- Data taken from a collection
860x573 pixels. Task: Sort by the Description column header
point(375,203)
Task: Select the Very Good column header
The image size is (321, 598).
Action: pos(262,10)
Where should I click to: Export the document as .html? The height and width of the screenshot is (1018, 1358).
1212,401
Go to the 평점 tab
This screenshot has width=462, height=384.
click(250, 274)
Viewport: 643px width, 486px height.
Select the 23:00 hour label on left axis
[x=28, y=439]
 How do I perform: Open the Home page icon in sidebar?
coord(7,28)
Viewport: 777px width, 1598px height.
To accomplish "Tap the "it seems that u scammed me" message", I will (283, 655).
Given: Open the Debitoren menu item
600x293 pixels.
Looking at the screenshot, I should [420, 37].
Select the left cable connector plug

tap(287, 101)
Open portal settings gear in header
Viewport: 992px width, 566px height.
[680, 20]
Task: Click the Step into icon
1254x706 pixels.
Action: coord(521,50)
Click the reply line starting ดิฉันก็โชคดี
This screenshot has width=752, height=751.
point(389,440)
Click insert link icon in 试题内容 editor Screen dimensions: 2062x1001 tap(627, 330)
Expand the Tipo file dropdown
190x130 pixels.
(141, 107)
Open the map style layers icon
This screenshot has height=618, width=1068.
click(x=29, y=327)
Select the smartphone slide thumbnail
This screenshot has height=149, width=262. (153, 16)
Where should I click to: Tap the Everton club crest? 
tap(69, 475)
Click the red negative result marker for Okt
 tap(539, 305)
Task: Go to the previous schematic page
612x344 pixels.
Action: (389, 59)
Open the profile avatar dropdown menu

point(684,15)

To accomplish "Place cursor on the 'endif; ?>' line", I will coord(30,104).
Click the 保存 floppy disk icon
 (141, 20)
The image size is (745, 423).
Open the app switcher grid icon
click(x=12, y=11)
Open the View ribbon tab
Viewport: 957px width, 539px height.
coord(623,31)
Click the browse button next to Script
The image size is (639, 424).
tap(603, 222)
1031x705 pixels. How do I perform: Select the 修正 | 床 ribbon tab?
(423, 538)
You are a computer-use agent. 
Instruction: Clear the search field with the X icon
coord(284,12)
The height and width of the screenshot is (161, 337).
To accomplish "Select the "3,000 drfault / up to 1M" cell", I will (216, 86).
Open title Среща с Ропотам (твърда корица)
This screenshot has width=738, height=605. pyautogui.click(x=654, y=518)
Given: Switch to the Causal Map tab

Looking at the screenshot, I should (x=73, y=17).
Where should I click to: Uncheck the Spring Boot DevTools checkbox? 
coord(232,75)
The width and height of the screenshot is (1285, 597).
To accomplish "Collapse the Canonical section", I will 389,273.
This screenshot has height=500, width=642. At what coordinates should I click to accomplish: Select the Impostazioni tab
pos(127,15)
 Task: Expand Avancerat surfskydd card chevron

- Task brief
Arrange everything from the line containing "Where should I click to: Uncheck" down to the end of the records as a Markdown table with two columns, Row and Line. Give each line its row number and leave out blank lines.

- Expected answer
| Row | Line |
|---|---|
| 1 | Where should I click to: Uncheck the Spring Boot DevTools checkbox?  |
| 2 | coord(232,75) |
| 3 | The width and height of the screenshot is (1285, 597). |
| 4 | To accomplish "Collapse the Canonical section", I will 389,273. |
| 5 | This screenshot has height=500, width=642. At what coordinates should I click to accomplish: Select the Impostazioni tab |
| 6 | pos(127,15) |
| 7 |  Task: Expand Avancerat surfskydd card chevron |